Duplicate the stretch of the passage on Voss and the Australian interior from "Voss’s thirst to" through "most intrepid adventurers.", reproducing it word for word.

## QUOTED TEXT:
· · · · · · ·
An Undiscovered Country
Voss comes to Australia because he regards it as a country of infinite possibility, in which there are magnificent discoveries to be made. When Mr. Bonner asks him if he has studied a map of the country, he responds that he will have to draw one first. This is a reasonable point, as nobody knows quite what Voss will find when he ventures into the interior. Mr. Pringle ventures a conventional guess when he says he thinks Voss will find nothing but “a few black-fellars, and a few flies, and something resembling the bottom of the sea.” Voss’s response is to ask if Mr. Pringle has ever walked on the bottom of the sea. Voss himself has not, and regards such new experiences as one of the joys of exploration.
When he first meets Frank Le Mesurier, Voss unhesitatingly tells him that he has come to Australia to cross the continent and that he intends to know it with his heart. However, he adds that it is impossible for him to say why he is “pursued by this necessity.” As he talks to Le Mesurier it becomes clear that although Voss cannot communicate precisely why he wants to cross the interior of the continent, he finds a grandeur in this objective that satisfies both the egotist and the visionary in him. He has come from Europe, a continent where countries are small, densely populated, and intimately known, to a place of extremes, where a man can “discard the inessential” and “attempt the infinite.”
Voss’s thirst to discover Australia is greater than that of anyone else in the novel, and his curiosity remains undiminished throughout all manner of hardships and dangers. It is his eagerness to understand the native people and his contempt for safety that leads him to underestimate the danger he is in. However, Voss, though an extreme case, is not unique. Colonel Hebden also has “the insatiable desire for perpetual motion through the unpleasanter portions of Australia” and has no trouble finding four like-minded friends when he decides to go into the bush in search of Voss. The majority of the novel is set in the 1840s, a golden age of exploration when Captain Cook was still within living memory, and Australia posed an irresistible challenge to the world’s most intrepid adventurers.
· · · · · · ·
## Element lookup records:
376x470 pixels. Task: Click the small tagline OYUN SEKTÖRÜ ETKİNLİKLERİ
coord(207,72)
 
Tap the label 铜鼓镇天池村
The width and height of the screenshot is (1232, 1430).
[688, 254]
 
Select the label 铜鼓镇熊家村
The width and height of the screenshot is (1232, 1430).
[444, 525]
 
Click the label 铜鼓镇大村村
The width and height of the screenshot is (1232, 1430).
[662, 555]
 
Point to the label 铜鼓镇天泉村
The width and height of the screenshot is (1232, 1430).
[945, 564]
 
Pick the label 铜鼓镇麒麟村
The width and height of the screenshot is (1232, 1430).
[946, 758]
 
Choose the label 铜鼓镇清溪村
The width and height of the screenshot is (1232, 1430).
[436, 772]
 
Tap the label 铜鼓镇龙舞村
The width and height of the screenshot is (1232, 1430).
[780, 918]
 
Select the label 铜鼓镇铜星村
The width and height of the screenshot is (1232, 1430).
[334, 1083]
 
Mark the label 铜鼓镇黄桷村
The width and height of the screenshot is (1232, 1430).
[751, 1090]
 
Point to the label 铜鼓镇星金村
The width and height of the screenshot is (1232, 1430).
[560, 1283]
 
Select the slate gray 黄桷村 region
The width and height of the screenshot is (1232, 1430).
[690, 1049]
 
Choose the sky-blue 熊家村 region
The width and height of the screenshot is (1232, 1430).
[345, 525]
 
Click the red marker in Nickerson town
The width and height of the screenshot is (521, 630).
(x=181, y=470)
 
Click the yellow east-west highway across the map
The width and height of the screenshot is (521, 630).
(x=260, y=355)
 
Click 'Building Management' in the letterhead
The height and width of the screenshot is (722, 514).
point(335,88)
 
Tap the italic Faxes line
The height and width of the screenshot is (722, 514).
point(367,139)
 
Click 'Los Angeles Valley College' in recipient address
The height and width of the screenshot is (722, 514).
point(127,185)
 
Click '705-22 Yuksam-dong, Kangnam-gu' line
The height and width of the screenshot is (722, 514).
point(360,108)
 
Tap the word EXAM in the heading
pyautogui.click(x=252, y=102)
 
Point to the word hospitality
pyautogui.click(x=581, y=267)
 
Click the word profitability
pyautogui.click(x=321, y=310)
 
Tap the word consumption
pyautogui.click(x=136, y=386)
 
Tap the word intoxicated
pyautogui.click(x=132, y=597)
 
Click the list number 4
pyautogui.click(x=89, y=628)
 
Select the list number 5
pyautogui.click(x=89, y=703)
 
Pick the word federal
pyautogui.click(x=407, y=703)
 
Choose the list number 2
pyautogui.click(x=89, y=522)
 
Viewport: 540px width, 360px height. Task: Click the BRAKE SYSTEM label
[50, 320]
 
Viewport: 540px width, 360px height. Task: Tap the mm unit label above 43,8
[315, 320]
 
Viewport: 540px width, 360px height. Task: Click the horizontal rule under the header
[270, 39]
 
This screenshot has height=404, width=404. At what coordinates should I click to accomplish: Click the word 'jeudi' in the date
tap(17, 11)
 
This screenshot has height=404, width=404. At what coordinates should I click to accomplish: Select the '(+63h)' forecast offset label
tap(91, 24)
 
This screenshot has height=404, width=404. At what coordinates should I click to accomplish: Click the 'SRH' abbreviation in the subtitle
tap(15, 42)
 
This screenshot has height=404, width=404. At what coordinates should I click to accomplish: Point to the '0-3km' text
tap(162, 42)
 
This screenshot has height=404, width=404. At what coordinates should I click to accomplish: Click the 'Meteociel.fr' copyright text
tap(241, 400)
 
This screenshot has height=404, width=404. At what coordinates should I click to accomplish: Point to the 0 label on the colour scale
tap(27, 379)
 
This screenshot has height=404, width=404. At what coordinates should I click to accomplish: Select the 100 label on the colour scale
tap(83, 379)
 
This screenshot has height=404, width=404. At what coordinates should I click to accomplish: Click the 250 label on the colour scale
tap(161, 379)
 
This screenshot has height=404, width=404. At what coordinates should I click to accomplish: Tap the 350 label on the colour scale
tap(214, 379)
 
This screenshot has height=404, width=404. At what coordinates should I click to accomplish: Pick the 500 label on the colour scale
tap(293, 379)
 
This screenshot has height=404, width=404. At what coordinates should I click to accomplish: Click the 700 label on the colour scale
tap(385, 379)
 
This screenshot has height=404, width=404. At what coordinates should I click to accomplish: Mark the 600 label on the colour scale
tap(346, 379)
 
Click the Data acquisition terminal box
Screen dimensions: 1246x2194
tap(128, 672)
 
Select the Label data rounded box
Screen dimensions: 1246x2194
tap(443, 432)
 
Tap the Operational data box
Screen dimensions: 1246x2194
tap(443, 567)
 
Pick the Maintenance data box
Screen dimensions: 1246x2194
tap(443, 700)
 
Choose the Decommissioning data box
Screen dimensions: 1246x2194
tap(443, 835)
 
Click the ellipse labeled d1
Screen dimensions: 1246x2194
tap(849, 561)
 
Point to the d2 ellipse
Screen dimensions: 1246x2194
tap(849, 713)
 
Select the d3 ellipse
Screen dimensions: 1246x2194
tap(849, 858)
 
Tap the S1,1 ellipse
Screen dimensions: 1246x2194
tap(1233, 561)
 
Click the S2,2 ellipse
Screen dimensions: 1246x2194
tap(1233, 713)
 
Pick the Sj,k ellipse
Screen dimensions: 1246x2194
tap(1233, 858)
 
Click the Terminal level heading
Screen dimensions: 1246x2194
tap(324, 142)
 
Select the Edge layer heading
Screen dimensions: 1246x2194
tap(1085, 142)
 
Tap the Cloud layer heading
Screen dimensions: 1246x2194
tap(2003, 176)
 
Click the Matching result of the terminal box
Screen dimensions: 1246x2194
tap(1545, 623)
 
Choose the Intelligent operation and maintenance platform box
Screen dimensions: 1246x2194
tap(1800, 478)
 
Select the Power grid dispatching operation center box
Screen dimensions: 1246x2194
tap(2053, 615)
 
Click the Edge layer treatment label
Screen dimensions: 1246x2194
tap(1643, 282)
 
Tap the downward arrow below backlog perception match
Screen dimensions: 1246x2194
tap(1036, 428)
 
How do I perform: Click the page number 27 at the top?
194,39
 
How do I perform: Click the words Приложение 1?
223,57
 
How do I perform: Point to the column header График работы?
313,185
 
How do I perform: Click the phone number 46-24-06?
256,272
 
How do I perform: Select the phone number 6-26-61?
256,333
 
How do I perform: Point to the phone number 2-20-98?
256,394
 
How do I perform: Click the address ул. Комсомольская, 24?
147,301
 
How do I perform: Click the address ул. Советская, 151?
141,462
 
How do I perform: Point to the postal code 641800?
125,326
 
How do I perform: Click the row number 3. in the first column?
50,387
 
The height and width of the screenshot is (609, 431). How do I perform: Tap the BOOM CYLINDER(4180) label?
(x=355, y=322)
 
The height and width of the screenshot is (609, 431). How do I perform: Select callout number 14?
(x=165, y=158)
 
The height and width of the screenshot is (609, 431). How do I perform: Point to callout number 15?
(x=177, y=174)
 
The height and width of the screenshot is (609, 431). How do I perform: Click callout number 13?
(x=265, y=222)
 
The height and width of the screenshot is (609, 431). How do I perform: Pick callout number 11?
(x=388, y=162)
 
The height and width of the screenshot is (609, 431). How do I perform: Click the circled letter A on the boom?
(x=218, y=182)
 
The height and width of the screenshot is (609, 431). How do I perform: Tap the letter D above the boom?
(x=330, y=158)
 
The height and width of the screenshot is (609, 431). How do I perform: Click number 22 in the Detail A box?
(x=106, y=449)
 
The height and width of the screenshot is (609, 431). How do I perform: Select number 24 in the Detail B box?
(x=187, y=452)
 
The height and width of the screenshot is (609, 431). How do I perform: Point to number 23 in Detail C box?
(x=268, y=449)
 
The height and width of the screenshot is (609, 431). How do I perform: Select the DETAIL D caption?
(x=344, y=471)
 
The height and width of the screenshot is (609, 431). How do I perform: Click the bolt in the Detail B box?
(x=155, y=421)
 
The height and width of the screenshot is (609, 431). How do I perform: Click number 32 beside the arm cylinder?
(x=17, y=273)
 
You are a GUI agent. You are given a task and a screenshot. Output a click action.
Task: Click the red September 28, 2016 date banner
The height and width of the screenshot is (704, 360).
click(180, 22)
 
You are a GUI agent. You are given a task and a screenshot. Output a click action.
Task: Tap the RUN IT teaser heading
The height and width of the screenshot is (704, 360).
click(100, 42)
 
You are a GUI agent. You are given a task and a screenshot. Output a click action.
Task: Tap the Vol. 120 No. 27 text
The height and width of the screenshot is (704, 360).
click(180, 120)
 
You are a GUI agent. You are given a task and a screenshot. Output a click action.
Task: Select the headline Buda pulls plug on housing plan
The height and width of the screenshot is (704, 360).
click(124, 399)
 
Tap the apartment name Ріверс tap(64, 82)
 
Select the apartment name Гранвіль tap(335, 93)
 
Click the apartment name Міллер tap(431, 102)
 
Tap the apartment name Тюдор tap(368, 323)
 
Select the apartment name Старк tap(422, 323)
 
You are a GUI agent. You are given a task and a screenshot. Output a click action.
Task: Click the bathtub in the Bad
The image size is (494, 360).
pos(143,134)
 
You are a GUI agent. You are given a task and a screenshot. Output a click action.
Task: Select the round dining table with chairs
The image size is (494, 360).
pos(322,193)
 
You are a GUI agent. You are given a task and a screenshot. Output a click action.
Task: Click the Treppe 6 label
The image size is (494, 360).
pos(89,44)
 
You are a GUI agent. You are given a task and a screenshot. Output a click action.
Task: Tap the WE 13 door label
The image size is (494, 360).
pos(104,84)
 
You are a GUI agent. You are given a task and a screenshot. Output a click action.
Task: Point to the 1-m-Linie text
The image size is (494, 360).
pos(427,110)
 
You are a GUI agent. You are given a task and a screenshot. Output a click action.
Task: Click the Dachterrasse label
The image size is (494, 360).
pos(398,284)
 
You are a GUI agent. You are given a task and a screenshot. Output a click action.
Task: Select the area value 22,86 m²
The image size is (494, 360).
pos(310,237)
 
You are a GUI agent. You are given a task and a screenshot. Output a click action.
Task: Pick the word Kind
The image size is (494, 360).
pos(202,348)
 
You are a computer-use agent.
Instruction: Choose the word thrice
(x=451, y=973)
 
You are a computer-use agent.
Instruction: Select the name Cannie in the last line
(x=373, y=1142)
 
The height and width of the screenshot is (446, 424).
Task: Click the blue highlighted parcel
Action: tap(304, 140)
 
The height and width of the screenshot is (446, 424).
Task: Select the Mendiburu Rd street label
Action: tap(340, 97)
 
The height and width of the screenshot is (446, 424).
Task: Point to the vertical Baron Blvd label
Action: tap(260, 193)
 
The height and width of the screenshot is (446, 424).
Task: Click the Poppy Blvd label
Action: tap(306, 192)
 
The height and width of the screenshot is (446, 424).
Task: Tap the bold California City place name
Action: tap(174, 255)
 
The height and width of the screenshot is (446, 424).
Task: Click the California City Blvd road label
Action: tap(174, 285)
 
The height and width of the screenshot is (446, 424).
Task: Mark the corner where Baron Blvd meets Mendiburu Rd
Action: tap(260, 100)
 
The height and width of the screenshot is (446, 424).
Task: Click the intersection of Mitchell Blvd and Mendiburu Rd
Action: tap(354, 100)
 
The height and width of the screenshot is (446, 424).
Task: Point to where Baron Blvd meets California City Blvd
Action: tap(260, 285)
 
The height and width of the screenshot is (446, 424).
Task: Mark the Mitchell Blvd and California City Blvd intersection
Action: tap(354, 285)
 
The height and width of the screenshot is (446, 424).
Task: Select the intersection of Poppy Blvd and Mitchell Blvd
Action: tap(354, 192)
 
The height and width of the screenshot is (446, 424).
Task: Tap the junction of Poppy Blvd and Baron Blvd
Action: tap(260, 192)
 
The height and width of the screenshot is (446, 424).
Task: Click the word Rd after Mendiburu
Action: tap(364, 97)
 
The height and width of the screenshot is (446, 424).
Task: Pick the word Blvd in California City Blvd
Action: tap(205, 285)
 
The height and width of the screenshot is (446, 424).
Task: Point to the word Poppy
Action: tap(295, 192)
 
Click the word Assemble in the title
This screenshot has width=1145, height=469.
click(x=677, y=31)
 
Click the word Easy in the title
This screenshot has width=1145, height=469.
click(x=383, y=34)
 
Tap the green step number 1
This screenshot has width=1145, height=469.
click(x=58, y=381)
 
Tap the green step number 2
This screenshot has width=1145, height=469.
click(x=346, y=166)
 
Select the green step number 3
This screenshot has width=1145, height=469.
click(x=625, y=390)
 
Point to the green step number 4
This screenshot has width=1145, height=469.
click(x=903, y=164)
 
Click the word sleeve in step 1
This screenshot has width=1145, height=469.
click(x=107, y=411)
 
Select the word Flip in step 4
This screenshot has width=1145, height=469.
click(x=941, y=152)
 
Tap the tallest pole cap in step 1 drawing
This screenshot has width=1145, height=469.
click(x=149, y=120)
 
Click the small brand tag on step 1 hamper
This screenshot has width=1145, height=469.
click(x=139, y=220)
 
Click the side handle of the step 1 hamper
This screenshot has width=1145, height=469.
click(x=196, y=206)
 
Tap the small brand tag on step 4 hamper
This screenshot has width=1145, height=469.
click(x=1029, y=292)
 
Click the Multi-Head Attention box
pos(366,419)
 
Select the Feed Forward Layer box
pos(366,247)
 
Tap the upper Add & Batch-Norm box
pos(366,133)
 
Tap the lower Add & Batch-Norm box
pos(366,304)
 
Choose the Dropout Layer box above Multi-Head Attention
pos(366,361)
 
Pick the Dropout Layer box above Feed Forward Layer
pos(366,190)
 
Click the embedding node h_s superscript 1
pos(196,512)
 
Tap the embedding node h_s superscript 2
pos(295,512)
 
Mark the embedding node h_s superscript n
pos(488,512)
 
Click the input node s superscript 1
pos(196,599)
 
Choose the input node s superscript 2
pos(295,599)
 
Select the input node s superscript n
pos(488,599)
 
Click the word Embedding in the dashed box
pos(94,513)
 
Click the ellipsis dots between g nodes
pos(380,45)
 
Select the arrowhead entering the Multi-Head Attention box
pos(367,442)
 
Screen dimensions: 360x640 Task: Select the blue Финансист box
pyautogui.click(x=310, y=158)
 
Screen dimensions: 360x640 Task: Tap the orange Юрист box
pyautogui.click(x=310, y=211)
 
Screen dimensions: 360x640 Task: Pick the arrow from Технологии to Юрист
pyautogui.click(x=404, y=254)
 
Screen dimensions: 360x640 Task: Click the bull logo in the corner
· · · · · · ·
## WRITTEN SOLUTION:
Voss’s thirst to discover Australia is greater than that of anyone else in the novel, and his curiosity remains undiminished throughout all manner of hardships and dangers. It is his eagerness to understand the native people and his contempt for safety that leads him to underestimate the danger he is in. However, Voss, though an extreme case, is not unique. Colonel Hebden also has “the insatiable desire for perpetual motion through the unpleasanter portions of Australia” and has no trouble finding four like-minded friends when he decides to go into the bush in search of Voss. The majority of the novel is set in the 1840s, a golden age of exploration when Captain Cook was still within living memory, and Australia posed an irresistible challenge to the world’s most intrepid adventurers.